According to Johns Hopkins researchers, there are few things that stimulate the brain like music does. “Music is structural, mathematical and architectural. It’s based on relationships between one note and the next,” noted one otolaryngologist in a recent study. Get extra brain bonus points by listening to new music instead of music from your favorite era. New music challenges our brains because it’s unfamiliar and forces the brain to understand the new sound.
Activities outside like gardening and walking are great ways to not only get fresh air but also refill your vitamin D levels, which can hurt neurological and cardiovascular systems if low. Athletic activities (indoor or outdoor) also increase the blood and oxygen flow throughout the body. Try low-impact activities such as putt-putt golf, yoga and tai chi — all three are great ways to think about physics and strengthen the mind-body connection.

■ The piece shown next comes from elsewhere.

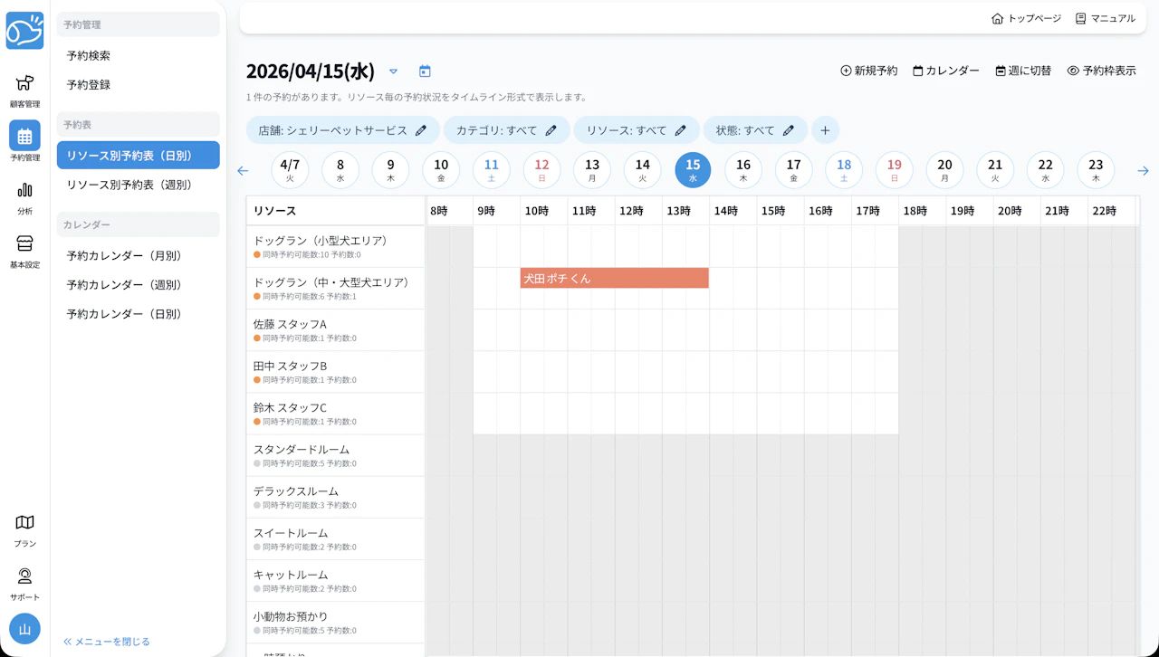
Task: Go to トップページ at the top right
Action: click(x=1025, y=17)
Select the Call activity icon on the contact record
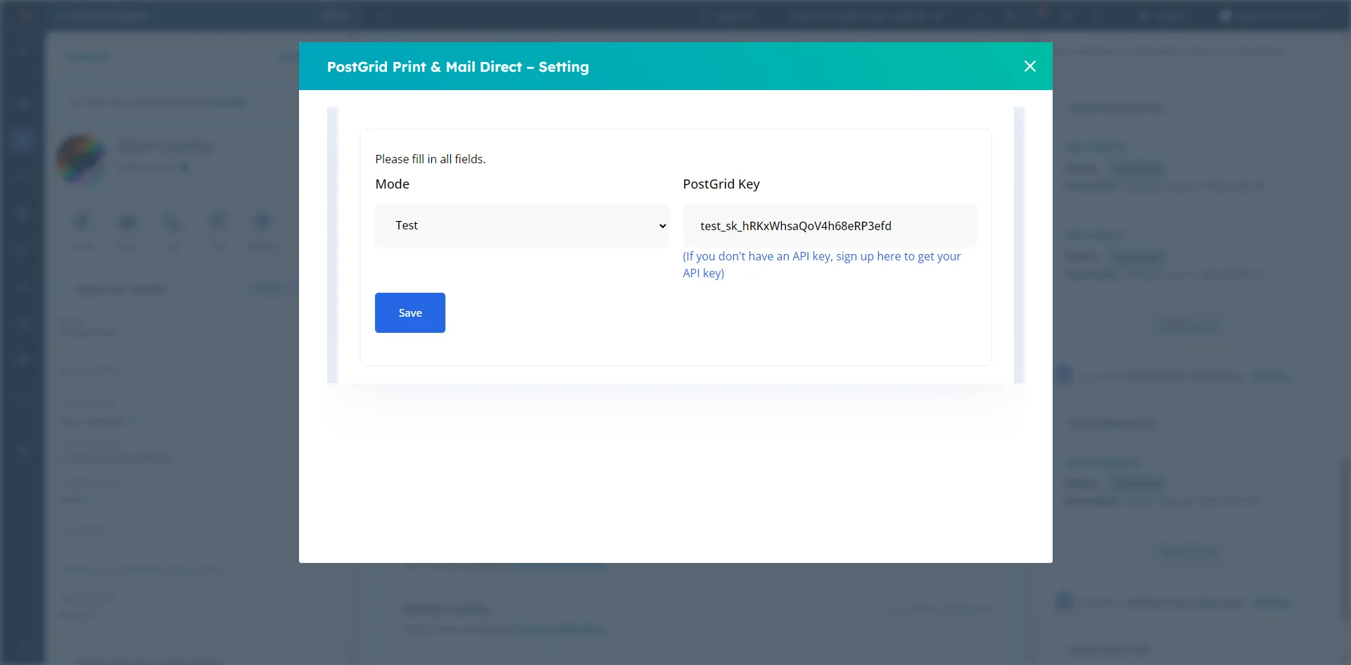Screen dimensions: 1351x665 [172, 224]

Talking about low-impact but high reward; puzzles are a great way to boost brain function and assist with dexterity. Games also provide opportunities for social interaction, making new friends and promoting strategic problem-solving skills. Of course, the game-playing landscape looks a little different these days with COVID-19 precautions, so be sure to transition to virtual games until it’s safe.

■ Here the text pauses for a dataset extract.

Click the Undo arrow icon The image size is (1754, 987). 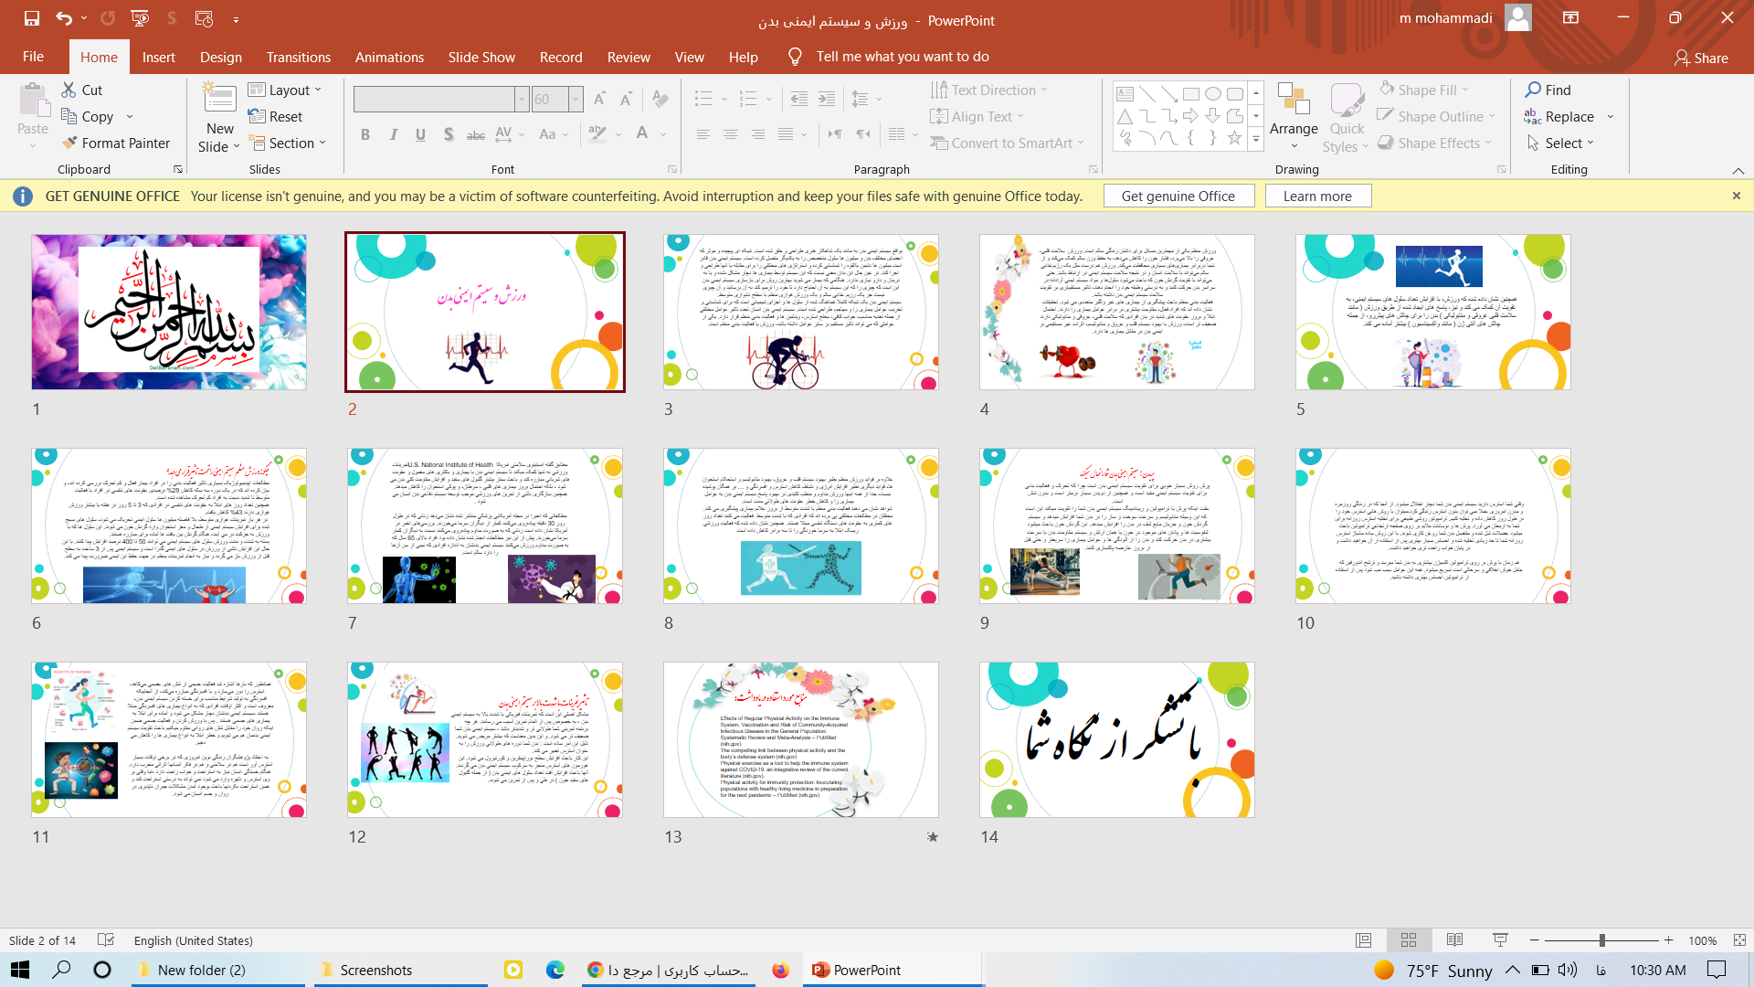pyautogui.click(x=63, y=18)
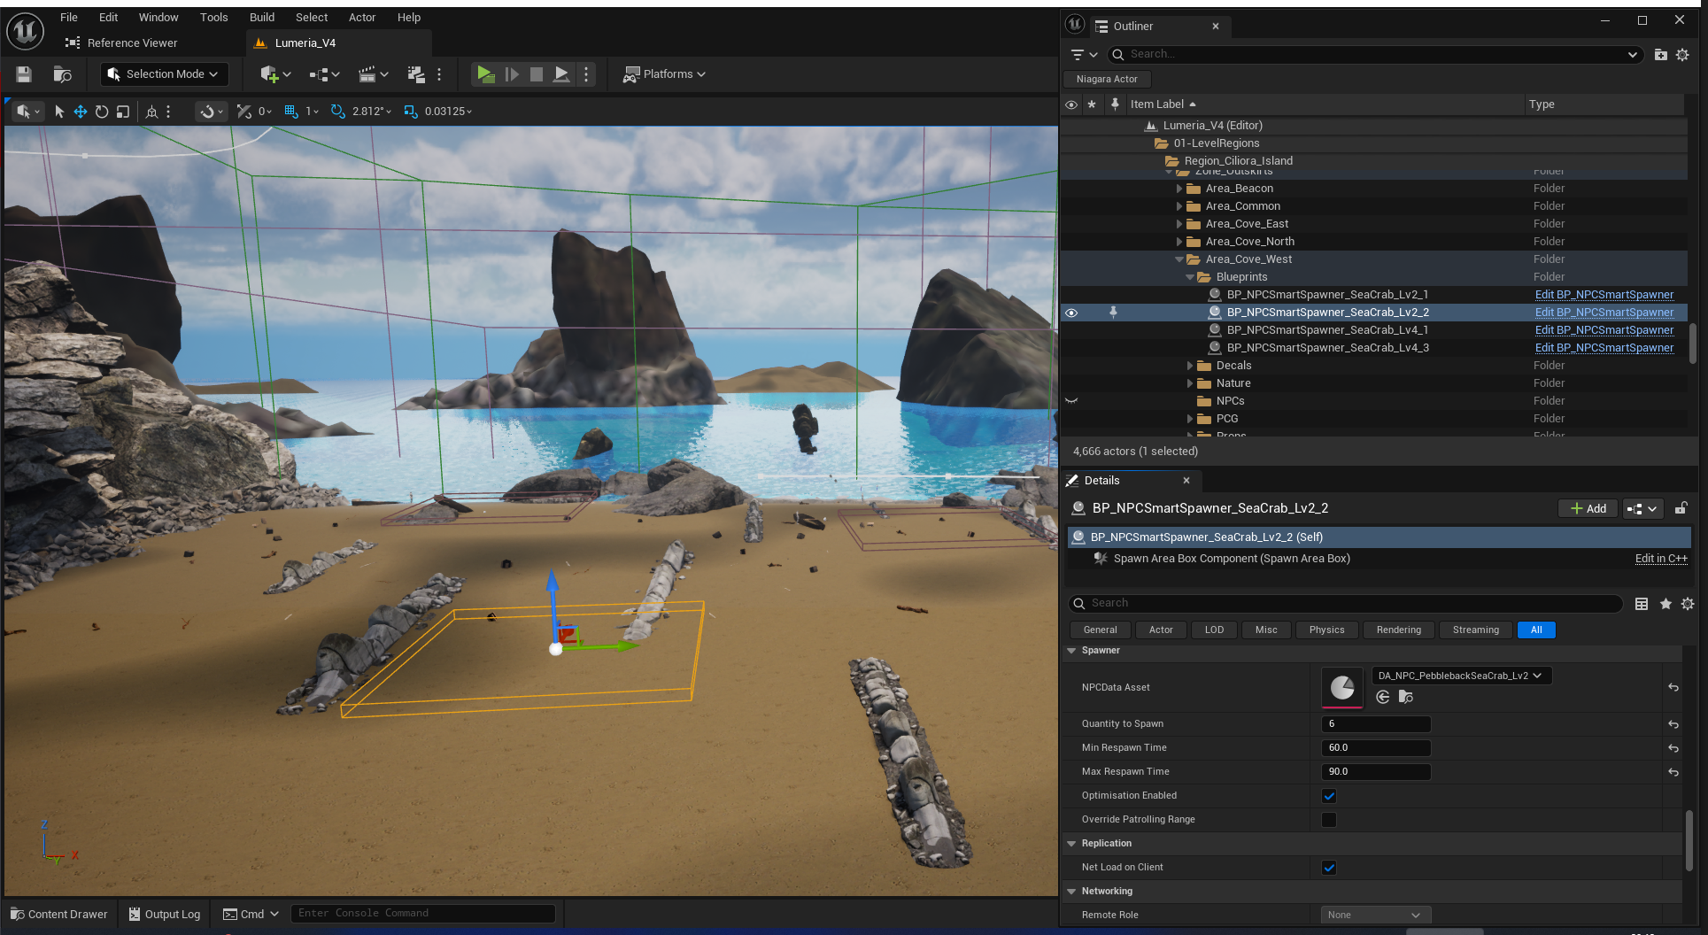
Task: Open Outliner settings gear
Action: click(x=1682, y=55)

Being creative requires more brain power than learning, so a more art-focused activity can have a big impact on mental sharpness.
Much like listening to new music, taking on a new hobby or skill can improve both cognitive function and your sense of well-being. Trying learning a new language, cooking a new recipe or discovering how to paint.
Neuroscientists say reading can improve brain function on a variety of levels. A now-famous study found that reading fiction improves theory of mind (capacity for empathy and understanding). Reading books of all genres improves vocabulary and cognitive skills across the board but it doesn’t have to be fiction. Try reading newspapers, magazines, biographies and blogs, if not books, or listen to audiobooks instead. You also get bonus brain points if you can retell the story to others to boost your memory skills.
Be sure to flex that muscle daily! Whether it’s puzzles with a loved one, reading a new novel or flying a kite, routine brain exercises help you maintain healthy cognitive function.